そして、いつ理性を失って暴れ出すかも分からないこと。


そしてもう一つ、俺がここを出て行くわけにはいかない理由があった。


自分がウイルスを播いたわけではないにせよ、俺はこのウイルスの製作者だ。このゾンビパニックに関する責任は極めて大きい。

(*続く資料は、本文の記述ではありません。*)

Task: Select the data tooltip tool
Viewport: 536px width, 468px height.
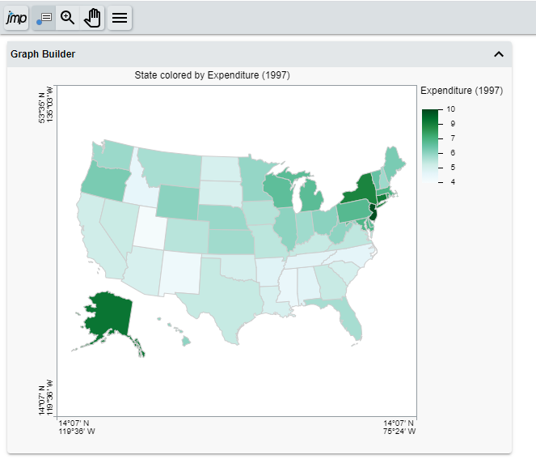Action: click(43, 18)
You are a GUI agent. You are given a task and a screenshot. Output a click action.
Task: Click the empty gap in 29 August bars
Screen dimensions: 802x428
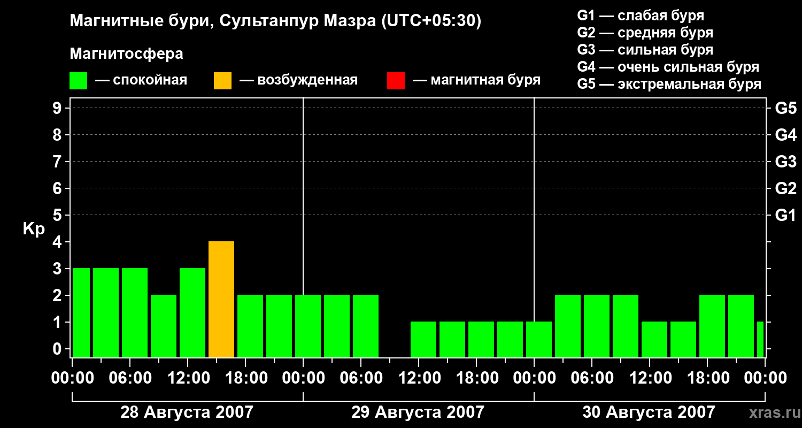(x=395, y=339)
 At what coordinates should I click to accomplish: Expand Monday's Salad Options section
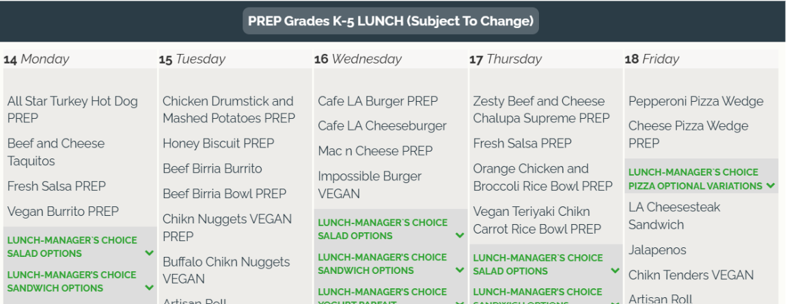click(x=81, y=247)
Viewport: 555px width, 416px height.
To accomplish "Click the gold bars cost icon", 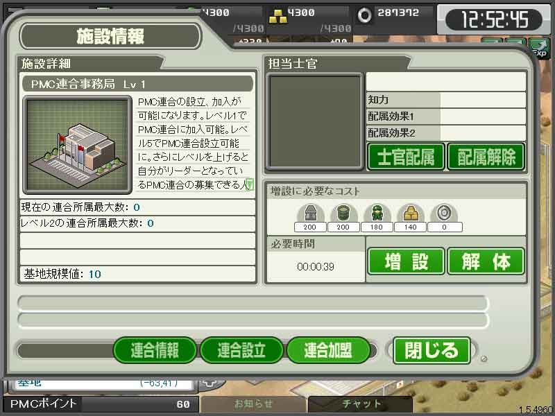I will coord(410,213).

テロリストの手にウイルスが渡らないよう、自分の身体にウイルスを投与してまでしてがんばったが、結局こういう事態になってしまった。これは俺のドジだ。過失だ。


その俺が、「自分はまだ心臓止まってないんです」とか言ってここを逃げ出すことは絶対に許されない。

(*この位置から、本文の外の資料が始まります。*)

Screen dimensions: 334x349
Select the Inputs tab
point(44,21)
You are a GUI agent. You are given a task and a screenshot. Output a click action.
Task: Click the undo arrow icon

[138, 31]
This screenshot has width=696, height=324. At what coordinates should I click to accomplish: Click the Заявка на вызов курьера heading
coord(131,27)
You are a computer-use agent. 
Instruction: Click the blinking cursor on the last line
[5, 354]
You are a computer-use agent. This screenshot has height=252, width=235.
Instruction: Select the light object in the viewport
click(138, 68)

ウイルスの犠牲になった人たちと一緒にここに留まり、責任を持ってこのゾンビパニックに最後まで付き合うべきだ。それが当然だろう。




しかし、俺がいくら説得しても葵は折れなかった。


葵の目からはまたぽろぽろと涙がこぼれてきた。


「圭……あなたはまた私を捨てるの? 私と一緒には来てくれないの? まだ助かるかもしれないのに?」


そう言われると俺には返す言葉がない。


それにこの葵の涙……心に突き刺さってくるものがある。胸が痛い。息が苦しい。


「……違う、違うんだ、葵」


辛うじて絞り出した言葉は、言葉になってない。


葵だって、俺が言っていることは、頭ではよく分かっているだろう。しかし認めたくないんだ。受け入れたくないんだ。俺が妹の死を受け入れなかったように。


葵は、昨日も涙していた。俺の研究を止められなかった、俺がヤバいことになってるという言葉を信じられなかった、そう言って、泣きながら俺に謝っていた。罪悪感……そのために、俺を助けることに固執せざるを得ないんだろう。


いや、俺だって、一緒に行けるものなら行きたいよ。葵の気持ちに応えてやりたいよ。


ノートPCのファイルに書いてあった。


……葵を幸せにしてやりたかった。


……葵と一緒に、『幸せな家庭』ってやつを持ちたかった。


その気持ちは嘘じゃない。本当の本気のマジの気持ちだ。


葵、心の底からお前を愛してる。


捨てるなんてとんでもない。


でもお前には絶対に生き延びてもらいたい。だからこそ、一緒には行けないんだ。愛してるからこそ、行けないんだ。


この気持ち、どうやったら伝えられるんだ……


胸が痛い。息が苦しい。


その時、腐りかけた大脳が俺の口を勝手に動かし、苦し紛れのとんでもない言葉が吐き出された。


「葵、今ここで俺と結婚してくれ!」


!!


一瞬、研究室の中がしーんと静まり返った。


何てことを言うんだ……口にしたのは俺だが、自ら恥ずかしさと情けなさで消えたくなった。


いくら愛を伝える手段だとしても、言うに事欠いて、この土壇場でプロポーズとは。しかも前に一度、自分から婚約破棄してるんだろ。


馬鹿も休み休み言えよ。スベり過ぎだろ。


……ただ、葵は当然これを断るだろうし、断ってくれたら葵自身もちょっと気が楽になるんじゃないか、俺を置いて行きやすくなるんじゃないか、そういう窮余の一策でもあった。


しかし。




「いいわよ」


葵は真顔で答えた。


俺はきょとんとした。


え? 今、何つった?


思わず横にいる陽奈の顔をうかがったが、陽奈も驚愕の表情を浮かべたまま、俺と葵の顔を交互に見ている。


「いいわよ、って言ったのよ! 何よ、その顔」


葵はふくれっ面になった。


「いや……しかし……葵さんよ。俺はゾンビなんだぜ。心臓は止まりかけてるし、もう間もなく死ぬ。そうなったらお前はいきなり未亡人だ」


「分かってるわよそんなの。あなたが結婚してくれって言うから、いいわよって答えてるんじゃない」


「ほ、本当にいいのか、それで」


「しつこいわね。いいわよって言ってるでしょ」


「そ、そうか」


葵は長い睫毛に残っていた涙のしずくを拳でぐいっと拭い笑顔になった。その笑顔を見ると俺の心の中も、雨が止んだように明るくなってきた。


まあいいか。葵が、女神が、それで笑顔になってくれるなら。


いや、いろいろ問題はあるんだが……自分の言い出したことだ。もうあれこれ考えてもしょうがない。


見ると陽奈もホッとしたような笑顔を浮かべている。


三人それぞれ顔を見合わせ、照れたように笑い合った。


「陽奈ちゃん、今からここで式をするから立会人になってくれる?」


ええっ!?


本当に今からここで結婚式するの!?


「いいですよ! あ、私、神父さんの台詞知ってますよ」


「あ、じゃあ、神父さん役してくれる?」


「やりますやります。ちょうどこの白衣着てるから聖職者っぽいでしょ」


「そうね、それっぽいわ。私もドレスの代わりに白衣着ようかな。圭、この大きい白衣、貸してくれる?」


「あ、ああ、別にいいけど」


何だかまだ狐につままれたような感じの俺だったが、陽奈に促されてよれよれになったジャケットを着直し、葵の横で気をつけをさせられてしまった。